University of Wisconsin, Madison, 53792, USA.
AJNR Am J Neuroradiol. 2010 Nov;31(10):1837-41. doi: 10.3174/ajnr.A2268. Epub 2010 Sep 30.
PCMR is used to evaluate the Chiari I malformation. We compared quantitative PCMR in symptomatic and asymptomatic patients with Chiari I.

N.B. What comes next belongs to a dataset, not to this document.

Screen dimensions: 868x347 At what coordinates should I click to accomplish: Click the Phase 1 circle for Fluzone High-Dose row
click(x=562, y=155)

PCMR image data in an axial section near the foramen magnum in a consecutive series of patients with Chiari I malformations were evaluated. Patients were classified as symptomatic for a Chiari I if they had apnea spells and/or exertional headaches and as asymptomatic if they had symptoms not considered specific for a Chiari I malformation. The PCMR CSF flow study was obtained with the same protocol for all patients and with the neck in neutral, flexed, and extended positions. Images were inspected for CSF flow jets and synchronous bidirectional flow. Peak CSF flow velocities were calculated with commercial software. Differences between the 2 groups were tested with mixed-effects ANOVA and Wilcoxon rank sum or Fisher exact probability tests with significance set at the .05 level.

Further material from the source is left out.